Introduction to Apache Spark
Apache Spark is a cluster computing platform intended to be fast and general-purpose. In other words, it is an open-source, extensive range data processing engine. It provides a lot of functionality –
- High-level APIs in Java, Scala, Python, and R.
- The very simplified, challenging, and the computationally intensive task of high processing volumes of real-time or archived data.
- Fast programming up to 100x faster than Apache Hadoop MapReduce in memory.
- Building data applications as a library and also to perform ad-hoc data analysis interactively.
- Increase in processing speed of a claim.
- In-memory cluster computation capability.
Apache Spark is a compelling open-source processing engine developed around agility, ease of use, and advanced analytics. Apache Spark is most famous for running the Iterative Machine Learning Algorithm.
With Spark following tasks can be performed –
- Batch processing
- Stream processing
Apache Spark’s Components
- Spark’s MLlib for machine learning
- GraphX for graph analysis
- Spark Streaming for stream processing
- Spark SQL for structured data processing
Apache Spark Features
|Fast||Ease of development||Deployment flexibility||Unified Stack||Multi- language support|
10x faster on disk.
100x faster in memory.
Write programs quickly
Deployment -Mesos, YARN, Standalone
Storage -MapR-XD, HDFS, S3
Build applications combining different processing model.
Batch Analytics, Streaming Analytics and Interactive Analytics.
Other Features of Apache Spark Architecture
- Currently implements APIs in Scala, Java, and Python, with assistance for additional languages such as R programming language.
- It blends well with the Hadoop ecosystem and data sources like Hive, HBase, Cassandra, etc.
- It can run on standalone.
- Unified Platform for writing big data applications
- Computational Engine is responsible for scheduling, distributing, and monitoring applications.
- Designed to be highly accessible.
- Dynamic in Nature, as to make it easy to develop a parallel application as Spark provides high-level operators.
- In in-memory processing, we can enhance the processing speed.

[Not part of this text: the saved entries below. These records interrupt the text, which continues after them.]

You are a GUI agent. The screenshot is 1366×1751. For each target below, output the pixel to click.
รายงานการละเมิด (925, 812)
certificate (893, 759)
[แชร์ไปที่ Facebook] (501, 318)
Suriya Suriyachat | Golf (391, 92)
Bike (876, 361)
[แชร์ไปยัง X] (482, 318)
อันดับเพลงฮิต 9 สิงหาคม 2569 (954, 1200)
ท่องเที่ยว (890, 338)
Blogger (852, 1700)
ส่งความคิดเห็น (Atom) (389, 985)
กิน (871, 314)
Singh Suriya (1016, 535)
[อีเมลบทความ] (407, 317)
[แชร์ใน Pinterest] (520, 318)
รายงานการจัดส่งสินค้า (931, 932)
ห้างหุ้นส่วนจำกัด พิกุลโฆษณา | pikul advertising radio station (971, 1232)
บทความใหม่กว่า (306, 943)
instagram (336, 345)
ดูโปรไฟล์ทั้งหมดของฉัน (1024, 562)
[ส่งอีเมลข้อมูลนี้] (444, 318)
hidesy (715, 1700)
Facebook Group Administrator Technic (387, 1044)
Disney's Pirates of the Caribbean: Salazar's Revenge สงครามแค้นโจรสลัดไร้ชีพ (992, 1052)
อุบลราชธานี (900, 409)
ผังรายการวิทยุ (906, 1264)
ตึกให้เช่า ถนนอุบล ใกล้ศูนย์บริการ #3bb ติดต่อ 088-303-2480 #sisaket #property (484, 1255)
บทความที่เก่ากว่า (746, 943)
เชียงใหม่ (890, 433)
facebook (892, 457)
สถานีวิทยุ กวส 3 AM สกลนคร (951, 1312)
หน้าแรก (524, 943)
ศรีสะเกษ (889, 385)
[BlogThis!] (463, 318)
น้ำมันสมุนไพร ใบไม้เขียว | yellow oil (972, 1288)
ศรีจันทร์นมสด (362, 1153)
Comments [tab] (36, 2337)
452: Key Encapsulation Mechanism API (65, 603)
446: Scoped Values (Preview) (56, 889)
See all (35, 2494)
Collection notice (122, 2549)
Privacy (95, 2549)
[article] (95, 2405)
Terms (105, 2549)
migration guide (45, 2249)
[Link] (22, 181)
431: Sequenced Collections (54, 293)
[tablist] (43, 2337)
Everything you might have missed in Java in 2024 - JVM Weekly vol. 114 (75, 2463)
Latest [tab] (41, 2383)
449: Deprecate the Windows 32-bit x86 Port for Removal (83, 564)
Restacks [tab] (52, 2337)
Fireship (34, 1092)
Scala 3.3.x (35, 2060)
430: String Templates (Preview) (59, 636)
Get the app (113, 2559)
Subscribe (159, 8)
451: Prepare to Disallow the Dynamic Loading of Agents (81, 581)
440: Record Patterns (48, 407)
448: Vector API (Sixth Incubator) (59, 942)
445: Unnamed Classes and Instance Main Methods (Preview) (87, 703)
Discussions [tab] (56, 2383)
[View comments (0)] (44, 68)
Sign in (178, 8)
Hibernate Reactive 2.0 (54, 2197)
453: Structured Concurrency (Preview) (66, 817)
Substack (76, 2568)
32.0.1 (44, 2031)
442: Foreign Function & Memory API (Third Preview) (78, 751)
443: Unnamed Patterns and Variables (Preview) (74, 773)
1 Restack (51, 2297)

Here the data is being stored, so we need not retrieve data from the disk each time. Therefore, time is saved.
- We can reuse the Spark code for batch-processing, join stream against historical data.
- Support Multiple Languages like Java, R, Scala, Python to provide dynamicity and overcomes the limitation of Hadoop i.e., can build applications only in Java.
- Spark can run independently. Thus it gives flexibility.
- Cost Efficient, as in Hadoop, a large amount of storage, and large data center required during replication.
Overview of Apache Spark Architecture
Apache Spark consists of various principal elements, including Spark core and upper-level libraries. Spark core operates on distinct cluster managers and can obtain data in any Hadoop data source.
Spark Core – It provides a simple programming interface for large-scale processing datasets, the RDD API. It holds a relationship with the Spark cluster administrator. All Spark applications run as an independent set of processes, regulated by a SparkContext in a plan.
Upper-level libraries – Numerous libraries have been built on top of Spark Core for controlling diverse workloads.
Cluster Manager – It allocates resources to each application in the driver program. There are necessarily three kinds of cluster managers maintained by Apache Spark –
Apache Spark Use Cases
As Spark is a general-purpose framework for cluster computing, it is used for a diverse range of applications –
- In the Finance Industry
- In e-commerce Industry
- In Healthcare
- In Media, Entertainment Industry
- In Travel Industry
- Streaming ETL
- Data Enrichment
- Trigger event detection
- Complex session analysis
- Collaborative Filtering
- Interactive Analysis
- Data Processing application
Deployment Mode in Spark
When we submit a job for execution, the behavior of the job depends on one parameter i.e., the Driver component. In the deployment of Spark, it specifies where the driver program will execute. The deployment can be in two possible ways i.e. –
Client mode – As the behavior depends on the driver component, so here job will run on the machine from which job is submitted. So this mode is client mode.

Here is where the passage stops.